Dataset entries

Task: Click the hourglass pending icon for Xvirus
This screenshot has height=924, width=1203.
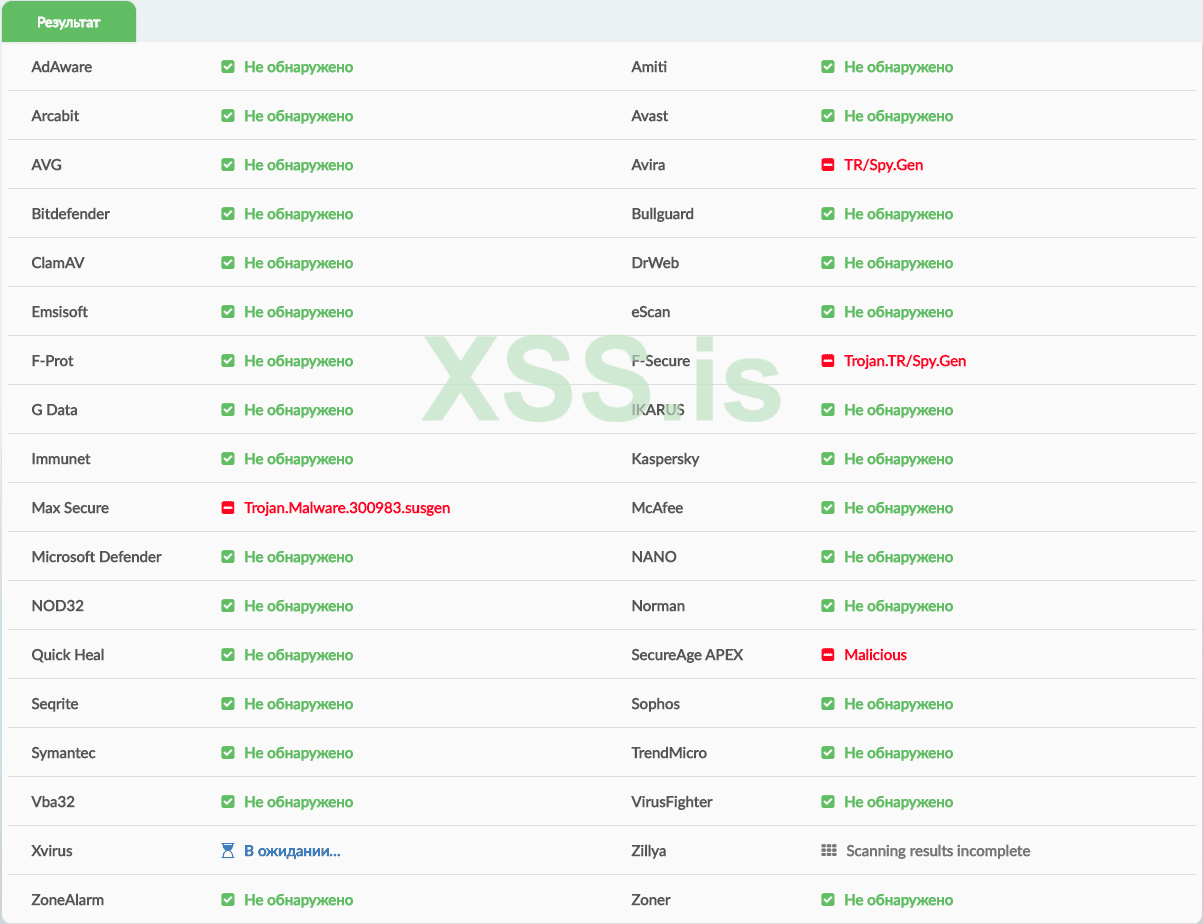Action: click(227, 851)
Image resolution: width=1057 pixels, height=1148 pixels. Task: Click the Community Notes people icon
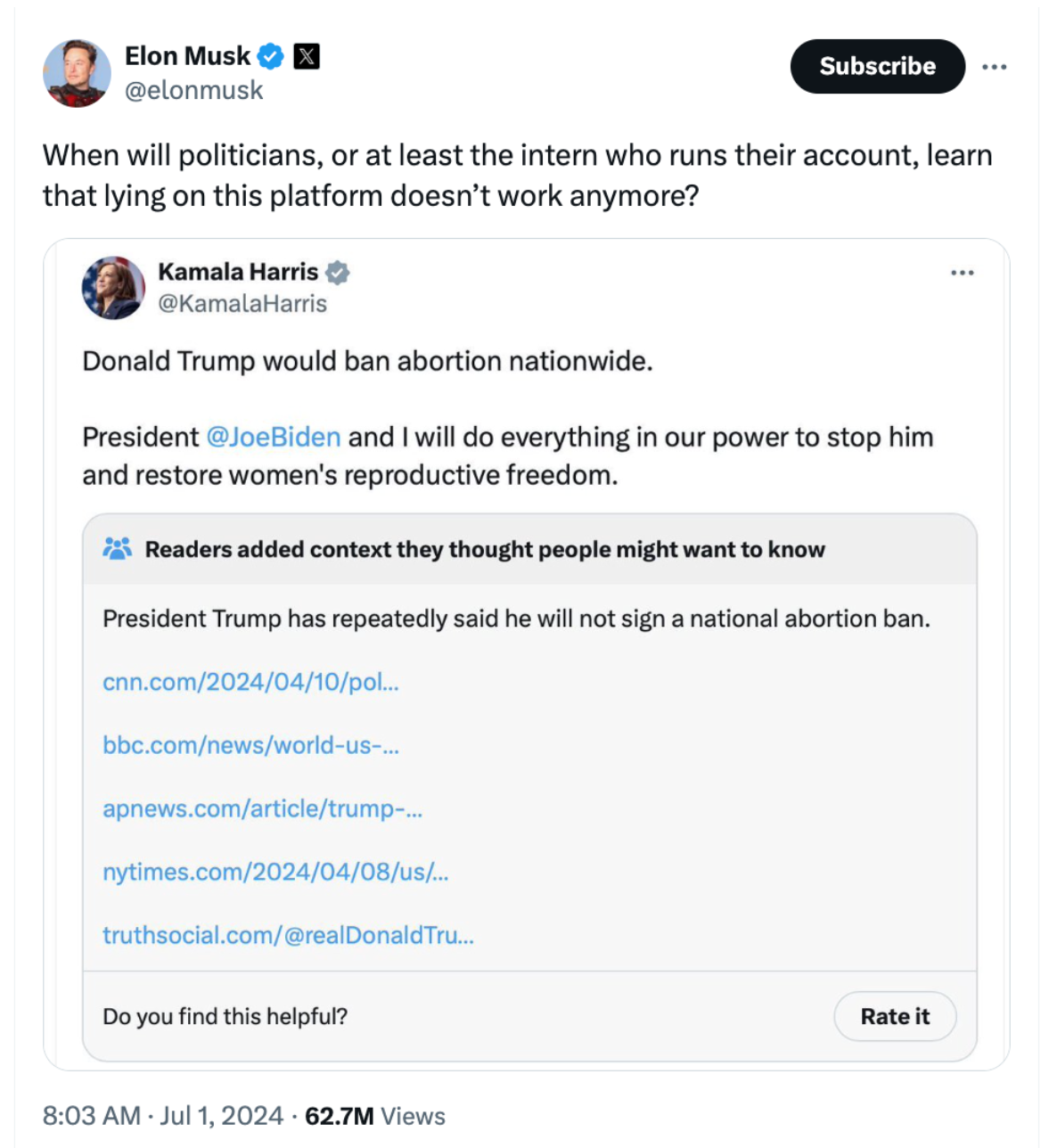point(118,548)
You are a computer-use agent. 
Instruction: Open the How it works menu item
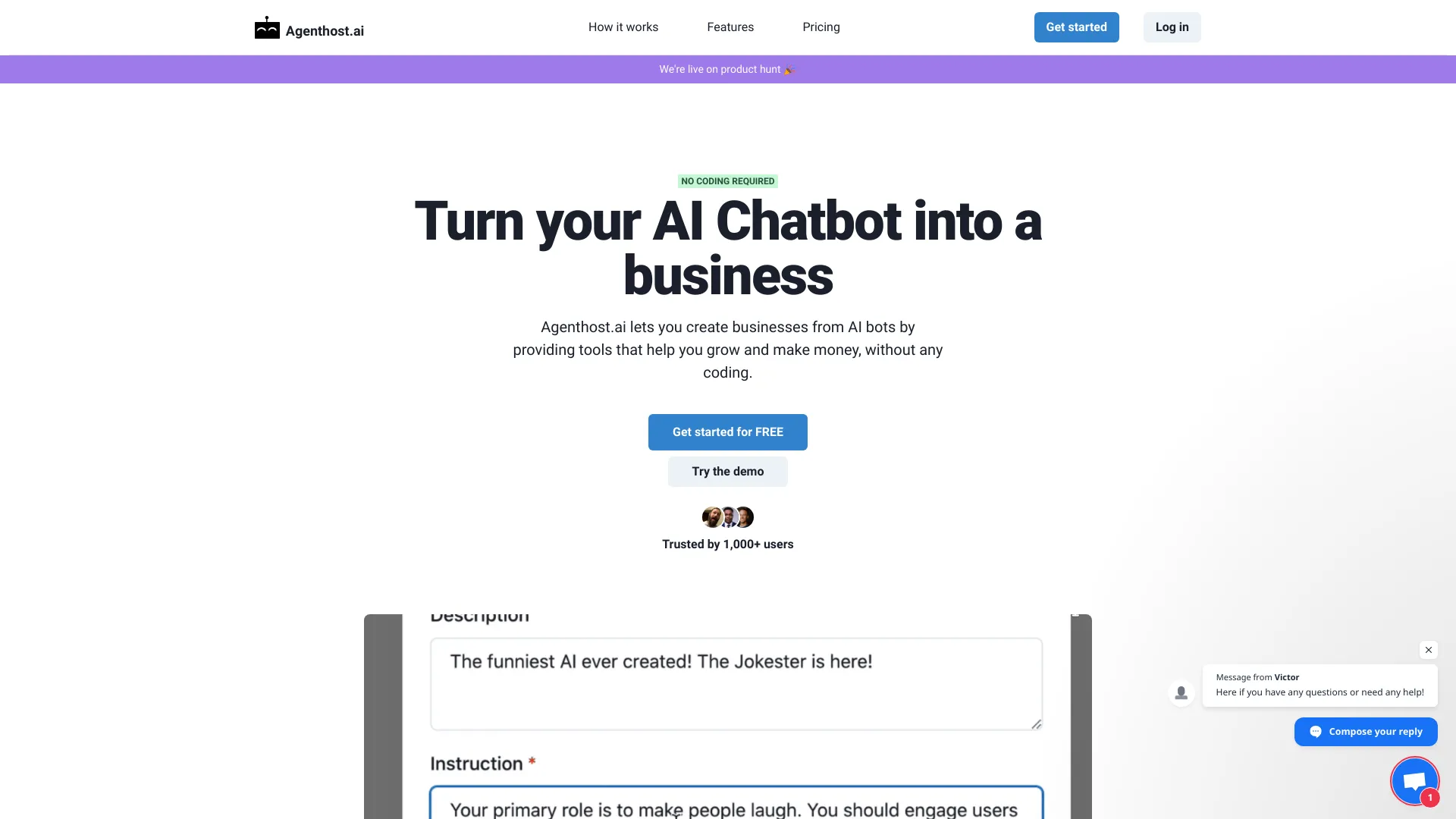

• _Action item_
Give the data again exactly as it stands, apart from the pictures.

• _Task solution_
Task: Click the hourglass pending icon for Xvirus
This screenshot has height=924, width=1203.
Action: click(227, 851)
Image resolution: width=1057 pixels, height=1148 pixels. Task: Click the Community Notes people icon
point(118,548)
You are a computer-use agent. 
Instruction: Open the How it works menu item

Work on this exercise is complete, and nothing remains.